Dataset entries

BEGIN

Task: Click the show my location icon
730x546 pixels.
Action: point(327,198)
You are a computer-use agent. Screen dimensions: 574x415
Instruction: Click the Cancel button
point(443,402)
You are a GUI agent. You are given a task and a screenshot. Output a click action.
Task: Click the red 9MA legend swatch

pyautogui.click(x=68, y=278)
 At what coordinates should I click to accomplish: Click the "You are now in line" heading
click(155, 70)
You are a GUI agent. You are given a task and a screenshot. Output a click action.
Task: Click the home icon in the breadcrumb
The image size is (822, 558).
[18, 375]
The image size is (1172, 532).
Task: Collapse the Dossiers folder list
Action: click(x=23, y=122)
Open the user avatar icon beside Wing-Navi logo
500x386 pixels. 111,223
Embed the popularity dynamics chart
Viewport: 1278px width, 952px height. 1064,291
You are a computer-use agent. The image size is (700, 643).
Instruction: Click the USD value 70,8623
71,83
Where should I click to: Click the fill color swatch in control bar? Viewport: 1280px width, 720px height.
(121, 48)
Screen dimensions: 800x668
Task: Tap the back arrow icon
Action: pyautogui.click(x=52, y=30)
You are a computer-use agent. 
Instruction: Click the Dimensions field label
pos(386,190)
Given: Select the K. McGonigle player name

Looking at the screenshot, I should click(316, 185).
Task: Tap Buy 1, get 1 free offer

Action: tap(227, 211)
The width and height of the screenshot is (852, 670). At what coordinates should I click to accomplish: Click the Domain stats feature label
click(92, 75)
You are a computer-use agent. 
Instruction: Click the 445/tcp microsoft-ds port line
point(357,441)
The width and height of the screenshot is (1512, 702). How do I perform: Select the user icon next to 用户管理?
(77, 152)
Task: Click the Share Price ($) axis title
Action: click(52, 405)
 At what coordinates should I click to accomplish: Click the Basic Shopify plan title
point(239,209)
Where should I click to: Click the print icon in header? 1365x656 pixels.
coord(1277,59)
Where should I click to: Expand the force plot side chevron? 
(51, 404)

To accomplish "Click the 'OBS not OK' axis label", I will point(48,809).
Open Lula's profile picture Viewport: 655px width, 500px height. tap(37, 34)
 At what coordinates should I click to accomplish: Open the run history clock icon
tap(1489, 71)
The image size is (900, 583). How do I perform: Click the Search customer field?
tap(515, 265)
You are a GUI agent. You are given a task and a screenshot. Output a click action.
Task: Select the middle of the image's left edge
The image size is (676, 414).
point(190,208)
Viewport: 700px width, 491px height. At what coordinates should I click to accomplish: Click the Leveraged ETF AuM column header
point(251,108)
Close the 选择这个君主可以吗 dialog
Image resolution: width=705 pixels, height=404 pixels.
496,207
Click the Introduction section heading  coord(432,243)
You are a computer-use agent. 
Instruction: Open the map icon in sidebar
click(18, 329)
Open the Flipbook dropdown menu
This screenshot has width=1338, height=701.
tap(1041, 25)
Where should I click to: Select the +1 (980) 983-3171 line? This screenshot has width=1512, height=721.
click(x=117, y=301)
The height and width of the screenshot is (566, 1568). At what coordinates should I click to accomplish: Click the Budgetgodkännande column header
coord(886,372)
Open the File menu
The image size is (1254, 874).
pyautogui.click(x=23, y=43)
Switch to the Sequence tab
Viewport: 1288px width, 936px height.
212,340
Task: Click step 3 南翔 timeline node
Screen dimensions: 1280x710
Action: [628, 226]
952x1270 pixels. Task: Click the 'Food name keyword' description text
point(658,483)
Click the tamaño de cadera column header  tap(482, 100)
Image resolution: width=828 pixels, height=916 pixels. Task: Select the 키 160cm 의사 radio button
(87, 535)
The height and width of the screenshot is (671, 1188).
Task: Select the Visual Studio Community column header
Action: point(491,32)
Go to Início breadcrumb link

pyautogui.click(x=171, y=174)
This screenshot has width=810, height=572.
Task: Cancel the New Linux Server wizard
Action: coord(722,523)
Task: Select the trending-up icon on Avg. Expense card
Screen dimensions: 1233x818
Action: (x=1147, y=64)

END

§ AIM OF THE EXERCISE
I need exact copies of the lines from the one holding "Click the Introduction" through the end of the records above, and nothing beyond them.

§ RESPONSE AREA
Click the Introduction section heading  coord(432,243)
You are a computer-use agent. 
Instruction: Open the map icon in sidebar
click(18, 329)
Open the Flipbook dropdown menu
This screenshot has width=1338, height=701.
tap(1041, 25)
Where should I click to: Select the +1 (980) 983-3171 line? This screenshot has width=1512, height=721.
click(x=117, y=301)
The height and width of the screenshot is (566, 1568). At what coordinates should I click to accomplish: Click the Budgetgodkännande column header
coord(886,372)
Open the File menu
The image size is (1254, 874).
pyautogui.click(x=23, y=43)
Switch to the Sequence tab
Viewport: 1288px width, 936px height.
212,340
Task: Click step 3 南翔 timeline node
Screen dimensions: 1280x710
Action: [628, 226]
952x1270 pixels. Task: Click the 'Food name keyword' description text
point(658,483)
Click the tamaño de cadera column header  tap(482, 100)
Image resolution: width=828 pixels, height=916 pixels. Task: Select the 키 160cm 의사 radio button
(87, 535)
The height and width of the screenshot is (671, 1188).
Task: Select the Visual Studio Community column header
Action: point(491,32)
Go to Início breadcrumb link

pyautogui.click(x=171, y=174)
This screenshot has width=810, height=572.
Task: Cancel the New Linux Server wizard
Action: coord(722,523)
Task: Select the trending-up icon on Avg. Expense card
Screen dimensions: 1233x818
Action: (x=1147, y=64)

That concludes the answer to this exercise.